Under the guns, mothers fall to the sandy pebble shore. "At least let us say goodbye. Let us hold them," Muskwa pleads. "You have no right!"

The Captain stuffs his hand into the breast pocket of his red uniform and takes out a folded parchment document. His voice raises above the crowd, "Articles of the Gradual Civilization Act, the Indian Education Policy, and the wishes of her Majesty Queen Victoria in agreement with the Cree by Treaty Number Eight of 1899, dictate: 'All Aboriginal children between the ages of five and sixteen must be placed into the competent care of a chartered Industrial or Residential Indian Boarding School. Wherein, until the age of eighteen, these children will gradually learn and understand..." The Captain continues to read the declaration in a tenor of pride at the sound of his own voice, as he attempts the intricate sounds of officialdom. The officer assigned to the children steps beside the Captain and proudly shouts, "One hundred and fifty two have been counted!"

Muskwa tries to study the priest without anger. "What can you teach them?" he asks, finally.

In silence, the priest gestures for the young policeman to walk with him to the boats. Again he is carried back across the waters. His shout to the Captain is clear: "Load them up! We have 600 miles to cover!"

The Captain motions for the detachment to surround the remaining children and push them into the barge. The human pen becomes a buffer of raised rifles and petrified children. "Load them up! Ready the boats!" the Captain barks.

The high wailing of many voices quickens with gun smoke and fog to make ghosts. Mothers and grandmothers scratch at their breasts, tangle their hands in their hair and clothing. They are calling for their children. Grandfathers examine their empty palms and raise them to the sky. The barge ramps are pulled shut and policemen push the boats and barge backward into the water. The barge floats sideways as it leaves the water's edge for deeper River.

On the gravel beach the camp's landing, fists of sand and pebbles are taken from the foot prints of the vanishing children. When the flotilla is at a safe distance, the last squad of Mounted Police board their boats and push off into the current, their big oars wriggling-- a water beetle turned uselessly upside down.


The children on the barge have stopped crying. There is silence. Once, the delicate voice of a young child carries a mother's name through the remaining strands of morning mist. Muskwa buries his face into his hands and falls to one knee.

Now, the women wade to their hips in the cold River and one by one speak their children's names. A child's voice floats across the water. The Cree stand and close their eyes; they listen intently to the last sounds of their children, as the barge drifts its way to the River's bend.

Soon, an old woman stands and calls for her grandchild. The name dances across the water's surface and loses itself in the stones, dirt, and trees on the River's bank. A small voice returns from the distance. A woman in the frigid water shouts her daughter's name. The soft echo of her little girl's voice makes her tremble; the woman covers her mouth with both hands. Another woman calls her child's name. A faint reply takes more time to find its way. The wait grows longer with each call. A father waits. He looks to his wife as he realizes there will not be a reply. Someone cries another name. Everyone waits. Nothing.
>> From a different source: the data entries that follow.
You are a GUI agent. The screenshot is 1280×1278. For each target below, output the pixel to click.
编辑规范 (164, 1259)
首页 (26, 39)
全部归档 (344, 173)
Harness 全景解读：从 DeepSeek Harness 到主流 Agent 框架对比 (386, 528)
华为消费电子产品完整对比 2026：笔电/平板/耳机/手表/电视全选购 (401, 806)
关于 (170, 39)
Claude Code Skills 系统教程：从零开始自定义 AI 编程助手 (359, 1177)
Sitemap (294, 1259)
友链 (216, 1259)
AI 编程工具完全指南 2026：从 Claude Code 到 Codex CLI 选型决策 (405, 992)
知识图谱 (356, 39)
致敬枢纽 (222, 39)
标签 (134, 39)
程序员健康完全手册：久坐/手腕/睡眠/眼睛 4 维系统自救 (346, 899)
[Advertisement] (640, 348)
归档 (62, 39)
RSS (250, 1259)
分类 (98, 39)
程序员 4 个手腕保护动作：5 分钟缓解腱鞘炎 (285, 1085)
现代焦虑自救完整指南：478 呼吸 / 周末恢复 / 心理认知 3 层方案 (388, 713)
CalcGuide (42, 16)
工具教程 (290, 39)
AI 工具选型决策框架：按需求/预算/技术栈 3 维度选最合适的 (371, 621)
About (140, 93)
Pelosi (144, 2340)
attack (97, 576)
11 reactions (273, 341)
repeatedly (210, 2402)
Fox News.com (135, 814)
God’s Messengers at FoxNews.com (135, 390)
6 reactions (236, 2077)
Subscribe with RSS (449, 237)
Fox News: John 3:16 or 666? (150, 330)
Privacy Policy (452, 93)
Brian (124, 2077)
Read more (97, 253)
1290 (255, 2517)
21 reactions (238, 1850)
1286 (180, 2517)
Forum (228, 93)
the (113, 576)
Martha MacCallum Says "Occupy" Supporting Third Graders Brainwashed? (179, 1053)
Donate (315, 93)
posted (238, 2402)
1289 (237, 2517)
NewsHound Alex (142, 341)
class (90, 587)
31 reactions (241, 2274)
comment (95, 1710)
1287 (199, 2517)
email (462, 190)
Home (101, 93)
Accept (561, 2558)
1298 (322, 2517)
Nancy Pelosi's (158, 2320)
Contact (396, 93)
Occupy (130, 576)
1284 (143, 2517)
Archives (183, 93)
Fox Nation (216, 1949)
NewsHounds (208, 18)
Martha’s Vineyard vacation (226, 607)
River takes the fishing boats, guns, the priest and the children into a thin veil of mist and then beyond the bend.

 
     

 

 

 

"The River People" © 1995, 1996 by Don Lewis Lee Cardinal

An excerpt from a work in progress.
 
     
 

Author's Note:

Early one morning in September, 1917, a detachment of Royal Canadian Mounted Police, along with several representatives of the Catholic Missionary School System, took 152 Cree children from the hunting and fishing camp of a band of Woodland Cree in northern Canada. These children, as most other Native children across Canada, were forced into the Missionary School system for up to eleven years and not allowed intimate contact with their families, for fear of "the savage influence upon their proper upbringing." Of those taken that September day, only six girls and three boys would ever return to their people.